The country is apprehensive about liberalizing trade with a major exporter of agricultural products.

French president François Hollande answers a reporter's question alongside his Argentinian counterpart, Mauricio Macri, in Buenos Aires, February 25
French president François Hollande answers a reporter’s question alongside his Argentinian counterpart, Mauricio Macri, in Buenos Aires, February 25 (Elysée)

France is leading a coalition of European Union member states against a trade pact with countries in South America that has stalled for nearly two decades.

“Tactically, it is not in the EU’s interest to make at this stage proposals corresponding to the main offensive interests of our partners,” France, along with countries like Ireland and Poland, has argued.

The European Commission is planning to exchange proposals for a trade agreement with Mercosur later this month, the customs union between Argentina, Brazil, Paraguay, Uruguay and Venezuela. The two blocs have been pining for a deal since 1999.

France, governed by its Socialist Party, is critical of European trade negotiations with the United States as well. President François Hollande warned this week that “at this stage, France says ‘no'” to a proposed transatlantic trade pact.


The countries in the EU and Mercosur traded goods and services worth €93 billion last year, with Brazil accounting for the bulk of the volume on the South American side. European exporters pay around €4 billion in tariff duties on their trade with South America every year.

The EU is a major exporter of pharmaceuticals and machinery to the continent whereas Mercosur is a leading producer of beef and ethanol.

The Financial Times reports that the EU runs an industrial surplus with Mercosur, exporting €47 billion worth of goods against €23 billion in imports.

But the imbalance goes the other away in agricultural goods and this is far more lopsided. Mercosur countries export €21 billion worth of farm products to the EU and import only €2 billion.

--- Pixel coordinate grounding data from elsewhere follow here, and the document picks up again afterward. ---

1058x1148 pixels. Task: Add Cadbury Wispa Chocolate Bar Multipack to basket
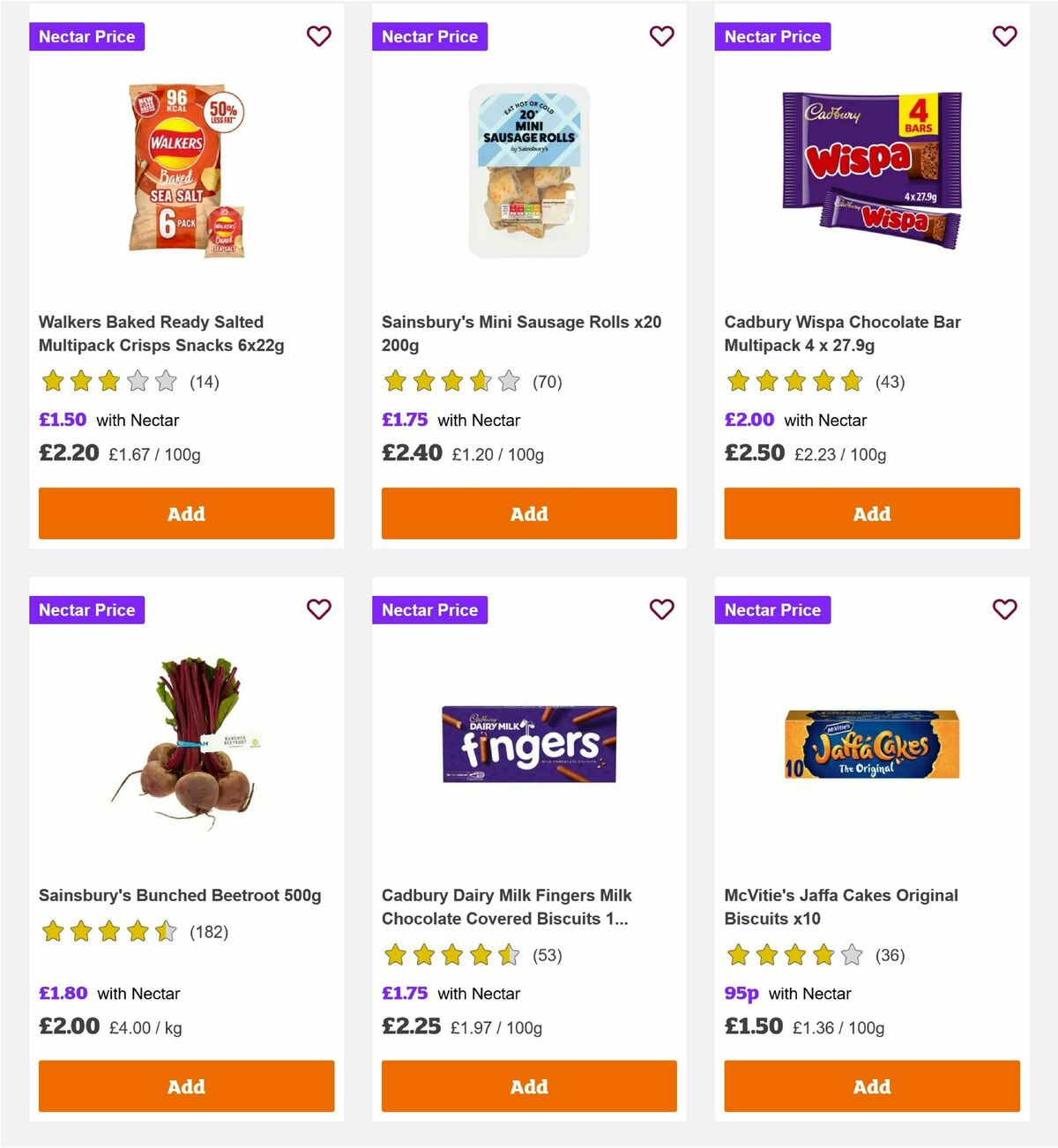point(871,513)
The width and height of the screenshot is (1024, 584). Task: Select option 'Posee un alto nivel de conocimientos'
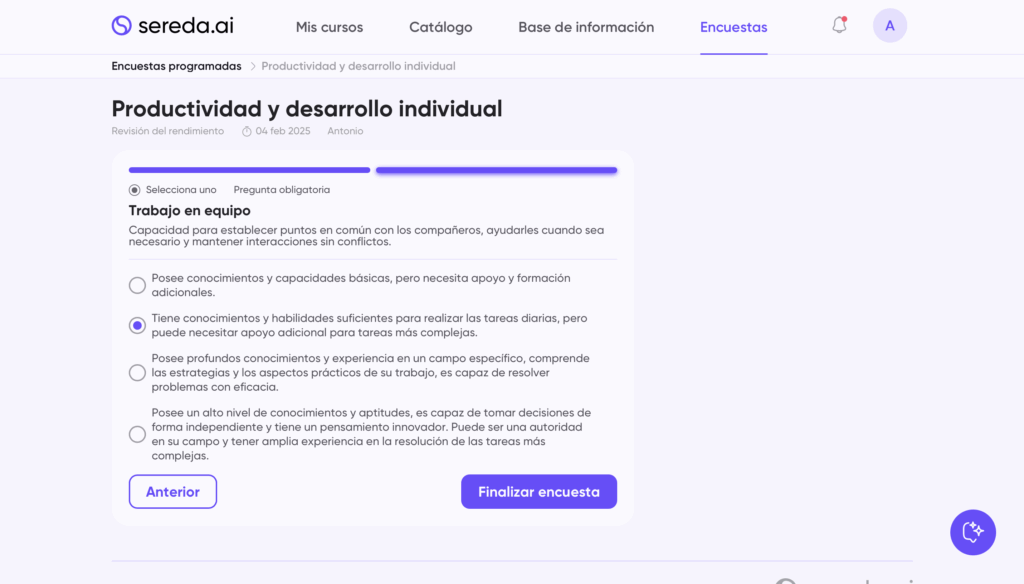pos(137,434)
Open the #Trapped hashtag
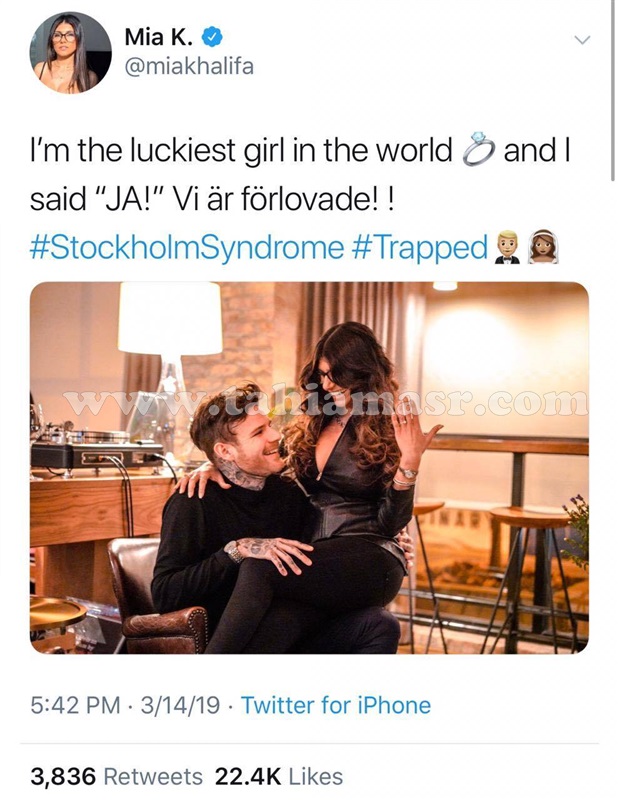Viewport: 619px width, 800px height. click(x=419, y=247)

Hence countries like France and Poland are apprehensive about liberalizing trade. Both are major agricultural producers themselves and rely heavy on EU farm subsidies and protections.

Spain, by contrast, which still has close ties with its former colonies in South America, is among the leading proponents of the trade deal. Last week, its foreign minister, José García-Margallo, expressed confidence that once the talks are started, “it will be possible to resolve the issues that France has raised.”